SELECTED EXCERPT:
==*==

“Game” is a short story by Donald Barthelme that can be found in his collection Sixty Stories. It’s about two soldiers assigned to monitor a console in an underground bunker, and how they’re affected when they fail to get relieved from the job. Here’s a summary of “Game”.
“Game”: Donald Barthelme Summary
Shotwell plays jacks on the floor for hours near the console, counting the sequences aloud. The narrator would like to play along with him or after him, but Shotwell won’t allow it. When he’s finished he puts the jacks and ball back in his attaché case.
Both men have lived under ground for a hundred thirty-three days and watch the console. They each have a key that is to be inserted if certain readings occur, which will make the bird fly. They’re both armed and are to shoot each other if one acts strangely. It’s not clear what level of strangeness is required.
Each man also has a second pistol. This is the one they would use if they had to, and both men watch carefully when the others hand is near it.
At first, both men were scrupulously normal in behavior and speech. When it became obvious an oversight had occurred and they wouldn’t be relieved, they relaxed. They redefined what it meant to be normal in The Agreement. They eat and sleep at their own discretion and only one has to watch the console. It the bird flies, one will wake the other to turn their key. This would result in a slight delay, but they don’t care. Rank is put aside, which was generous of Shotwell because he’s a captain.
When The Agreement was signed, Shotwell started playing jacks. The narrator started writing descriptions of natural forms—shells, leaves, animals—on the walls.
Shotwell also works on a business course from the University of Wisconsin. He reads a marketing book and makes notes while watching the narrator’s second pistol. The narrator can’t remember if they’re in Utah, Montana or Idaho.

==*==

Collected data
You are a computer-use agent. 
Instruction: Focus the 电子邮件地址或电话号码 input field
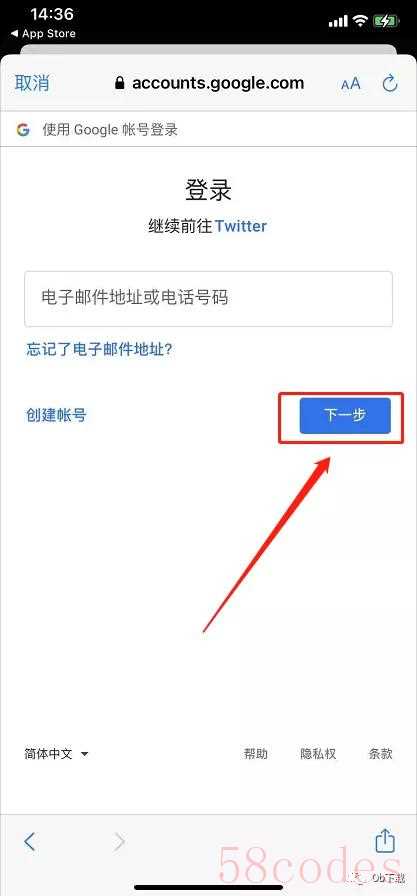208,299
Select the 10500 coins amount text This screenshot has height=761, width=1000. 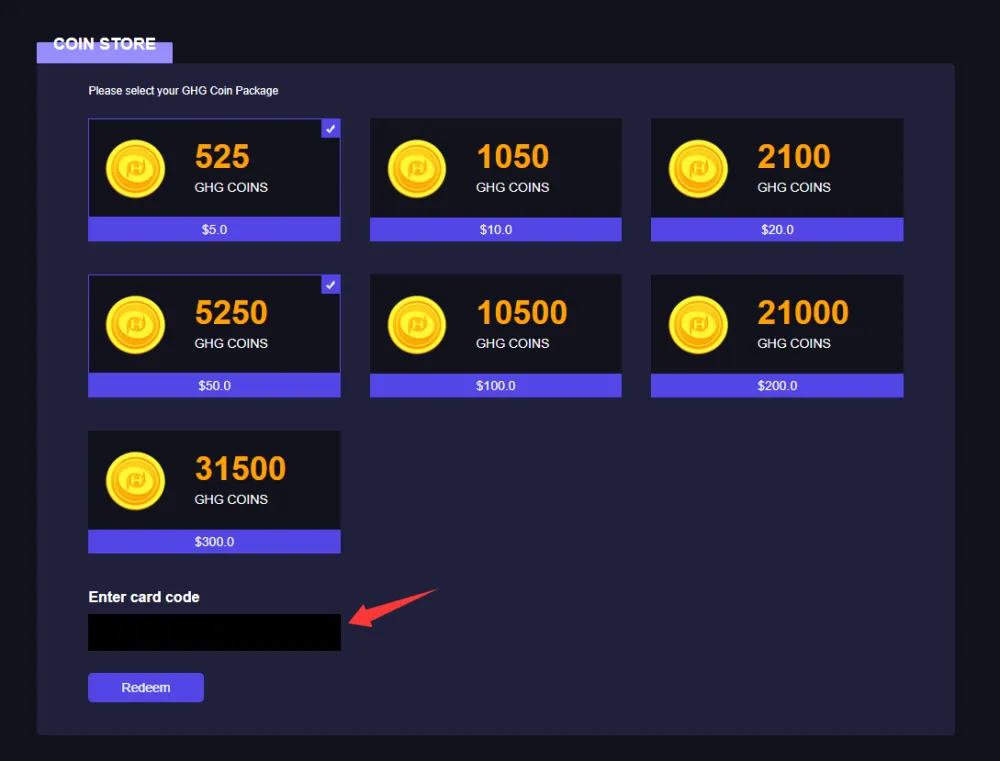[x=522, y=313]
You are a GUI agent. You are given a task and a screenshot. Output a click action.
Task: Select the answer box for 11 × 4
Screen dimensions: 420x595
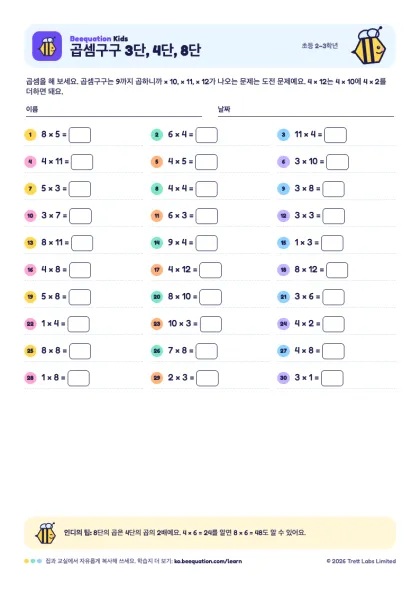click(x=335, y=135)
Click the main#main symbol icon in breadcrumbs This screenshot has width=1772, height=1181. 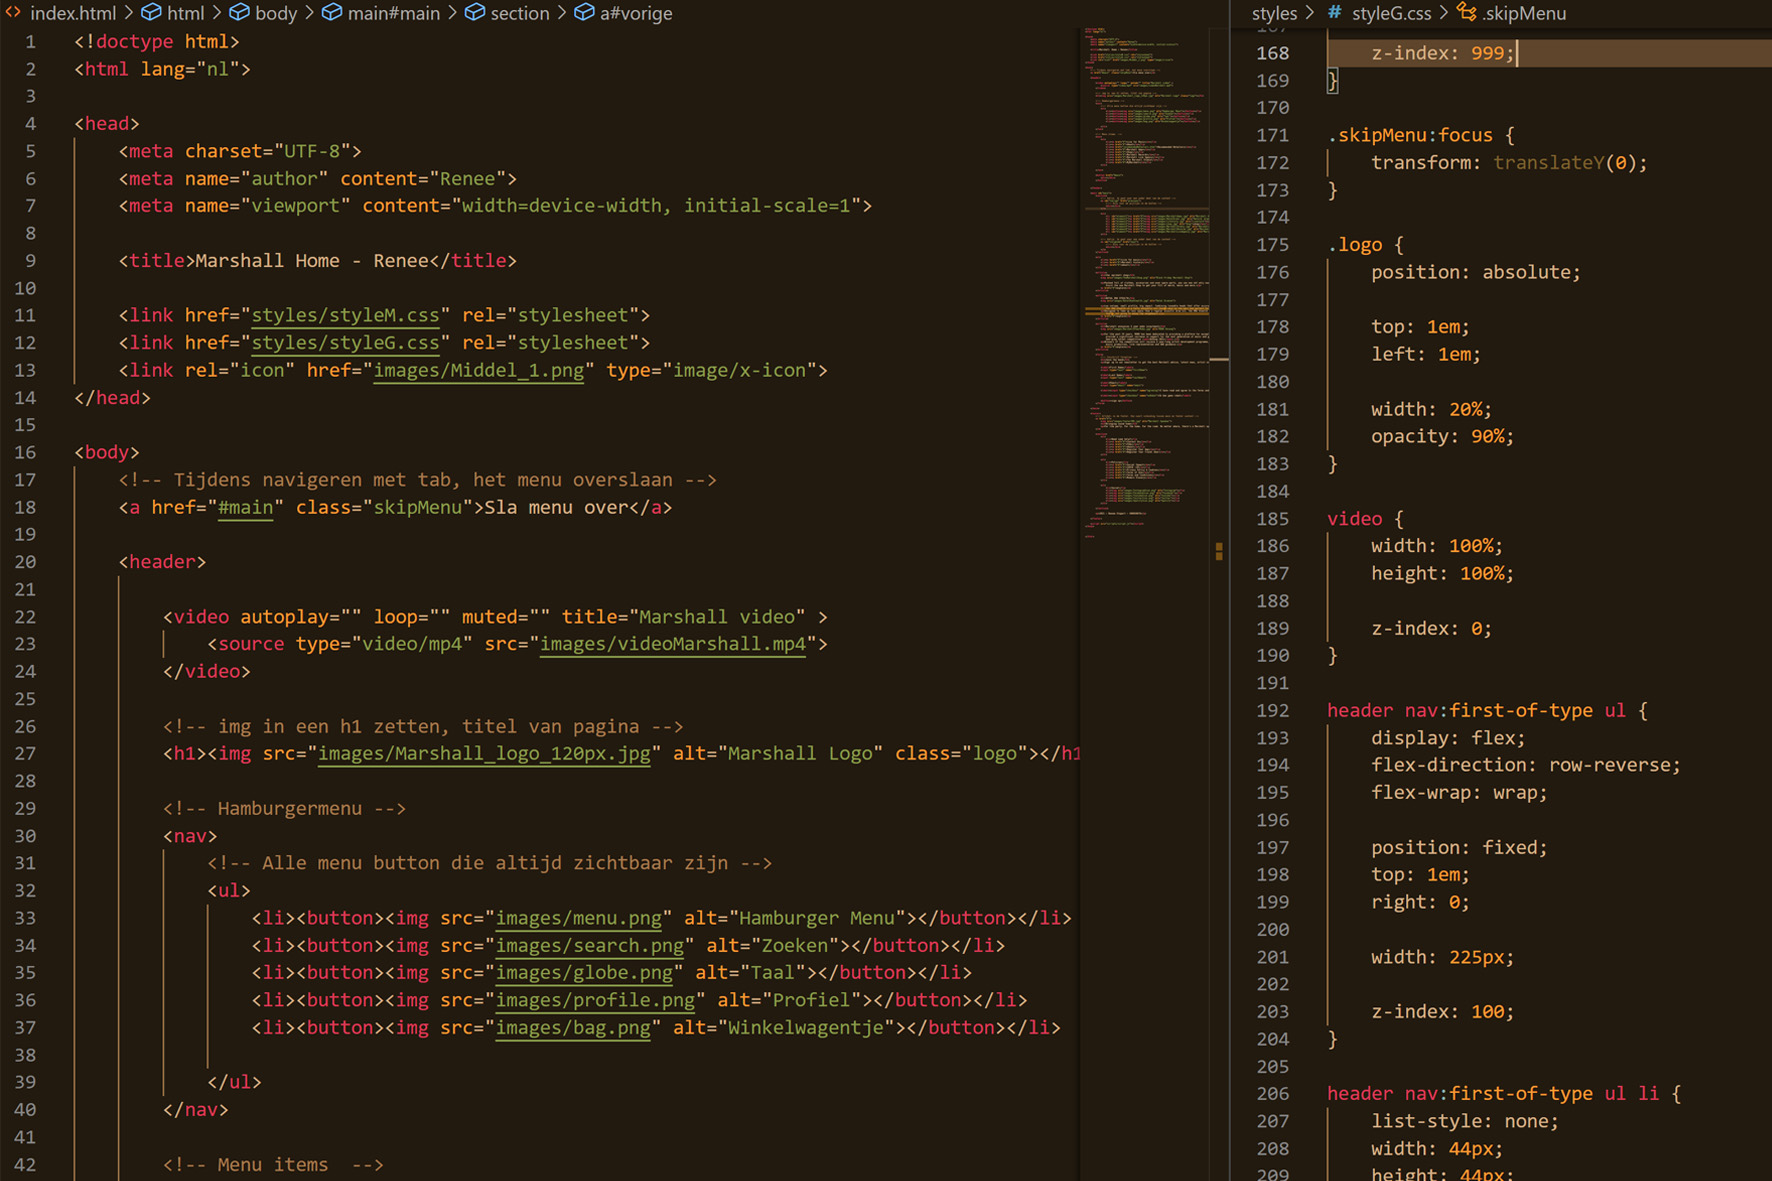tap(332, 13)
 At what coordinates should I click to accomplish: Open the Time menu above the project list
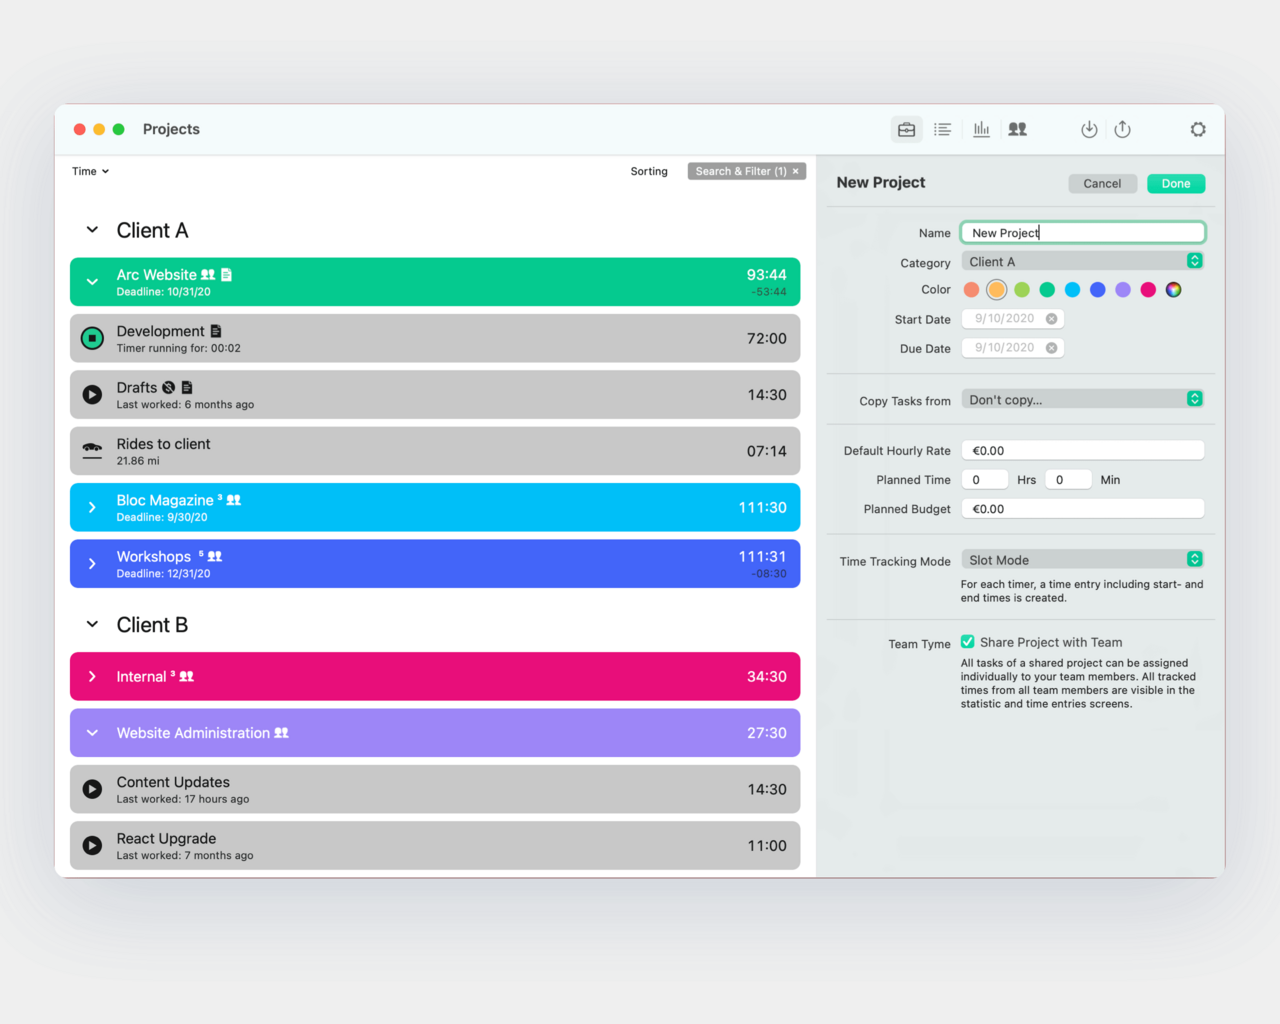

==*==

REQUIRED ACTIONS:
1. According to the summary of "Game," how long have the two men lived underground?
2. Pick up the summary of "Game" after its last sentence and continue it.
This material has no connection to the summary of "Game."

RESPONSES TO THE EXERCISE:
1. A hundred thirty-three days.

2.
“Game” by Donald Barthelme Summary, Cont’d
Maybe it’s the plan for them to stay permanently or for a set amount of time unknown to them. Perhaps their behavior is being observed, like an experiment. They eat frozen enchiladas and devil’s food cake. They don’t sleep well, Shotwell in particular, who screams and weeps. While one man sleeps his partner tries to pick the lock on the other’s attaché case—the narrator to get the jacks and Shotwell to get the pistol.
The narrator’s descriptions of natural forms covers the whole south concrete wall, scratched into it with a diamond that was for Lucy. He included a description of the baseball bat, running to 4,500 words, although it’s not natural. This writing behavior is strange, but so is Shotwell’s jacks playing. Both men have tried stretching out their arms to cover the distance between the locks on their own, but they can’t.
Shotwell isn’t himself; he’s up to something related to the keys and locks. He seems to be handling the situation better—he watches the console, studies his book and bounces the ball. The narrator also has something in mind and isn’t well.
They don’t know which city the bird targets. They’re just supposed to monitor the console and turn the keys, if necessary. Shotwell bounces the ball and counts the sequences. The narrator aches to get his hands on the jacks.
Sometimes when they can’t sleep, they rock each other and sing. At these moments, he understands what Shotwell wants him to do with their keys. He’ll only do it if he gets a turn with the jacks. That is fair. The narrator isn’t well.
I hope this “Game” by Donald Barthelme summary was helpful.